*REQUIREMENT*
Count the lines of the material that contain the string "resolution", treating uppercase and lowercase as different, and give only the number.

[Collection entries]
▼

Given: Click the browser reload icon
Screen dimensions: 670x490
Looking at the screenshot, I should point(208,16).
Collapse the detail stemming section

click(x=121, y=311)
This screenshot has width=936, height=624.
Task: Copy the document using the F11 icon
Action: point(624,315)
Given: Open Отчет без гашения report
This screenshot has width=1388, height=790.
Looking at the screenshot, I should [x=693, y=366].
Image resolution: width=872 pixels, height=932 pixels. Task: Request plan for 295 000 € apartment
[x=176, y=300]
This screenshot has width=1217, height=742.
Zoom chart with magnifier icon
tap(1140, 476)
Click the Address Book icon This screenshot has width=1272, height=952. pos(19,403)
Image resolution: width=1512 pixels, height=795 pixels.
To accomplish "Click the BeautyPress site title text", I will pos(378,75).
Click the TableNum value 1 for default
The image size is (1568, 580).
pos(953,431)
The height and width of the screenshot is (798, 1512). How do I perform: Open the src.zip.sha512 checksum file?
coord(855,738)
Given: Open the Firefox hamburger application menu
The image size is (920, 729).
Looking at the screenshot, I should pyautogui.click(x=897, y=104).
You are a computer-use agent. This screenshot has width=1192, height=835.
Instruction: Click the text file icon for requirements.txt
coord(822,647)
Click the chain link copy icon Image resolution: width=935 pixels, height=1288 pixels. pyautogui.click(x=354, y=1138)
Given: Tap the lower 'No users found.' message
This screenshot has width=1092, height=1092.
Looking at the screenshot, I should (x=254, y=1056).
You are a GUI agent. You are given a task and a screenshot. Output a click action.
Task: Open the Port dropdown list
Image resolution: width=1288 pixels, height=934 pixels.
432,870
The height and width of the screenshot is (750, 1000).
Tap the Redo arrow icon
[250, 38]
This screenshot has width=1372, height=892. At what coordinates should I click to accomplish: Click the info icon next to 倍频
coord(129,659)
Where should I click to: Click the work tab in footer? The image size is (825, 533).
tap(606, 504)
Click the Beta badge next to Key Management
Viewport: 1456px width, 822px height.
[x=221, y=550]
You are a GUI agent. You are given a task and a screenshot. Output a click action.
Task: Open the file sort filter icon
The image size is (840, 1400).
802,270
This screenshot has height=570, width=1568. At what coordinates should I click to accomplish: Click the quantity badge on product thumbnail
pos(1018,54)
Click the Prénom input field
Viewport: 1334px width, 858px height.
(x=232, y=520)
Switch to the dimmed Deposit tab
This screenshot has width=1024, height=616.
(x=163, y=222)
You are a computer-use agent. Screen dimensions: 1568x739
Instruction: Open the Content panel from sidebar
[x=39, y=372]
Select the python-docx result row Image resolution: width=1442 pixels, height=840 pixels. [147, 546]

▲

*RESULT FOR THIS EXERCISE*
5